__DIRECTIONS FOR THIS TASK__.
In the lines below, the string "will" may appear; say how many lines hold it and give nothing more.

__Stored records__.
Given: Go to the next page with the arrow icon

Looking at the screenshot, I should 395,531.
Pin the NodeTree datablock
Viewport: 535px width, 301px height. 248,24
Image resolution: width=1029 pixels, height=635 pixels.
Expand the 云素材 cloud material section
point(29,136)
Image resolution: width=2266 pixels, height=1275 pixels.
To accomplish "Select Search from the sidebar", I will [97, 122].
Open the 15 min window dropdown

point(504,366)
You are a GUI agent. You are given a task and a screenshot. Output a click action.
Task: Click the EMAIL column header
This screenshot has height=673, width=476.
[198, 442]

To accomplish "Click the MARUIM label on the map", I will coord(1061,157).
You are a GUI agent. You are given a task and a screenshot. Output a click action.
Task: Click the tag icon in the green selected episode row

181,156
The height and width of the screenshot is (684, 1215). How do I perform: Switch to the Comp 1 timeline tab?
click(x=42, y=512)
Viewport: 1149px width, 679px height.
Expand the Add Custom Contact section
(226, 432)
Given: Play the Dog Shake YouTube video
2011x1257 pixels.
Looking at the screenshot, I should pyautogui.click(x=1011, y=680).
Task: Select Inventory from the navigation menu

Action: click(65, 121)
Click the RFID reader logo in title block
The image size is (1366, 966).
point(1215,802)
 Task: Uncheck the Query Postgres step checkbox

__RESULT FOR THIS TASK__.
2